__WORK TO BE COMPLETED__
Restate the records underneath, keeping each one exactly the same.

__EXTRACTED MATERIAL__

━━━━━━━━

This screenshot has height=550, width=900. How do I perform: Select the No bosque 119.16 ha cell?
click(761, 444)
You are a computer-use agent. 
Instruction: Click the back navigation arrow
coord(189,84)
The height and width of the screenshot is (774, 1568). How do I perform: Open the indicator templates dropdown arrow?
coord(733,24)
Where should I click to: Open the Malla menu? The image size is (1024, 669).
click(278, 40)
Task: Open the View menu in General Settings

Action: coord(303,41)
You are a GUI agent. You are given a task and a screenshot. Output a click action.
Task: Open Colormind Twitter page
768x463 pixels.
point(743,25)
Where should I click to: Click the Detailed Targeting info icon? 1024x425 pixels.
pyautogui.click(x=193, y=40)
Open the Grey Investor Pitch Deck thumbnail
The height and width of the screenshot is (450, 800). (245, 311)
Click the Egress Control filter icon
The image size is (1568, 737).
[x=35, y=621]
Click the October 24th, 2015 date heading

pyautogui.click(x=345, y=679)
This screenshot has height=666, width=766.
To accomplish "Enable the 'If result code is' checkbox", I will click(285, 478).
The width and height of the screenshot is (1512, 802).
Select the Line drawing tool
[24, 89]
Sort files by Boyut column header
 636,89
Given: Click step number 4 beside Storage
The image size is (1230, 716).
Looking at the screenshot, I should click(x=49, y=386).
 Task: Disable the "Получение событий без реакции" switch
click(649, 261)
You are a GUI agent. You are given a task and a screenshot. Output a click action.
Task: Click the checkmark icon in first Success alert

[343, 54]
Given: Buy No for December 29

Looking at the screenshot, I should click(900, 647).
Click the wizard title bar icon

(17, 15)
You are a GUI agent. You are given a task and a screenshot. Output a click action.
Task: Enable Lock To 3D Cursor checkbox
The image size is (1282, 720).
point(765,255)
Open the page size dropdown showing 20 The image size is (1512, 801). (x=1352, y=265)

━━━━━━━━

__ANSWER FOR THIS EXERCISE__
This screenshot has height=550, width=900. How do I perform: Select the No bosque 119.16 ha cell?
click(761, 444)
You are a computer-use agent. 
Instruction: Click the back navigation arrow
coord(189,84)
The height and width of the screenshot is (774, 1568). How do I perform: Open the indicator templates dropdown arrow?
coord(733,24)
Where should I click to: Open the Malla menu? The image size is (1024, 669).
click(278, 40)
Task: Open the View menu in General Settings

Action: coord(303,41)
You are a GUI agent. You are given a task and a screenshot. Output a click action.
Task: Open Colormind Twitter page
768x463 pixels.
point(743,25)
Where should I click to: Click the Detailed Targeting info icon? 1024x425 pixels.
pyautogui.click(x=193, y=40)
Open the Grey Investor Pitch Deck thumbnail
The height and width of the screenshot is (450, 800). (245, 311)
Click the Egress Control filter icon
The image size is (1568, 737).
[x=35, y=621]
Click the October 24th, 2015 date heading

pyautogui.click(x=345, y=679)
This screenshot has height=666, width=766.
To accomplish "Enable the 'If result code is' checkbox", I will click(285, 478).
The width and height of the screenshot is (1512, 802).
Select the Line drawing tool
[24, 89]
Sort files by Boyut column header
 636,89
Given: Click step number 4 beside Storage
The image size is (1230, 716).
Looking at the screenshot, I should click(x=49, y=386).
 Task: Disable the "Получение событий без реакции" switch
click(649, 261)
You are a GUI agent. You are given a task and a screenshot. Output a click action.
Task: Click the checkmark icon in first Success alert

[343, 54]
Given: Buy No for December 29

Looking at the screenshot, I should click(900, 647).
Click the wizard title bar icon

(17, 15)
You are a GUI agent. You are given a task and a screenshot. Output a click action.
Task: Enable Lock To 3D Cursor checkbox
The image size is (1282, 720).
point(765,255)
Open the page size dropdown showing 20 The image size is (1512, 801). (x=1352, y=265)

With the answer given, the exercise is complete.